The answer must be the lines from the one containing "Local (39, 213)" through the last line of the data below, copied exactly, with nothing else.

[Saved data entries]
____
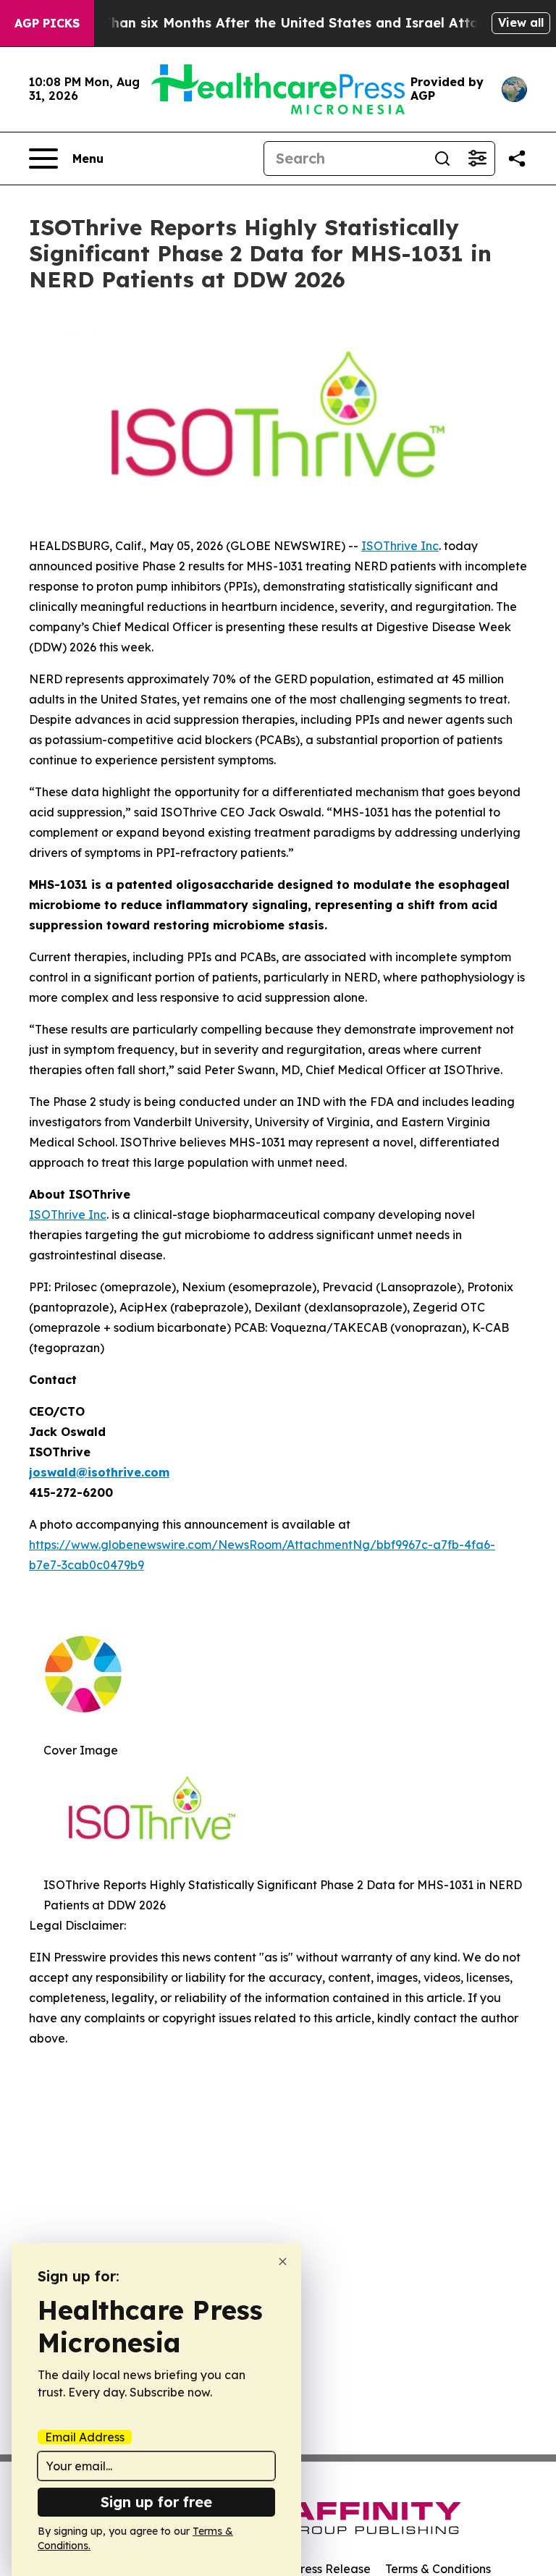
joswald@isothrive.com (99, 1472)
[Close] (283, 2261)
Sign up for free (156, 2502)
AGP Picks (47, 23)
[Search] (442, 158)
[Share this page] (517, 158)
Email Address (85, 2437)
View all (521, 22)
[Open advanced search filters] (477, 158)
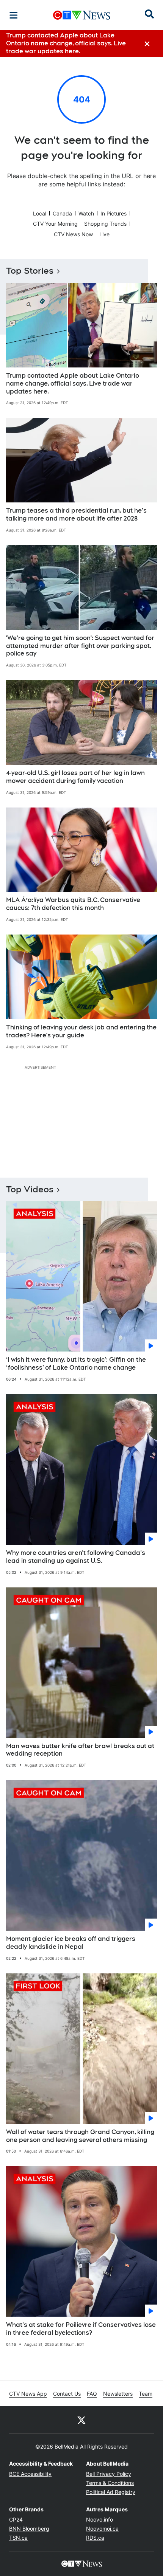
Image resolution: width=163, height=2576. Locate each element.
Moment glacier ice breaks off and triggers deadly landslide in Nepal (70, 1942)
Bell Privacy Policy (108, 2474)
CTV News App (28, 2393)
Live (104, 234)
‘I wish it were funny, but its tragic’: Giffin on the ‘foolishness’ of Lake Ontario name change (76, 1363)
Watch (86, 213)
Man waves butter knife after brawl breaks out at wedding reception (80, 1750)
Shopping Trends (105, 223)
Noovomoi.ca (102, 2528)
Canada (62, 213)
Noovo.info (99, 2519)
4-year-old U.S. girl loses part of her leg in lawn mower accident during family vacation (75, 776)
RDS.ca (95, 2537)
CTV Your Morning (55, 223)
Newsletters (118, 2393)
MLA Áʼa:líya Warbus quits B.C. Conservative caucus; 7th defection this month (73, 903)
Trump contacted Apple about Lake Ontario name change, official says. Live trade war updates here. (72, 383)
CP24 (16, 2519)
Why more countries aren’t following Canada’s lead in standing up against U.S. (75, 1556)
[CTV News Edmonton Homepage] (81, 15)
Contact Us (67, 2393)
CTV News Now (73, 234)
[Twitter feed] (81, 2419)
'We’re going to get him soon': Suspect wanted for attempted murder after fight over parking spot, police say (80, 645)
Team (145, 2393)
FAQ (92, 2393)
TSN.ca (18, 2537)
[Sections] (13, 15)
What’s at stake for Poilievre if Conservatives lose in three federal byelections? (81, 2328)
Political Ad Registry (110, 2492)
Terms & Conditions (110, 2483)
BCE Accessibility (30, 2474)
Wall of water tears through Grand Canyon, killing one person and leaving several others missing (80, 2136)
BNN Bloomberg (29, 2528)
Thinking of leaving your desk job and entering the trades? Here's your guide (81, 1031)
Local (39, 213)
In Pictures (113, 213)
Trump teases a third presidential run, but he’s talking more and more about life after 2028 (76, 514)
____
[RESULT OF THE EXERCISE]
Local (39, 213)
In Pictures (113, 213)
Trump teases a third presidential run, but he’s talking more and more about life after 2028 (76, 514)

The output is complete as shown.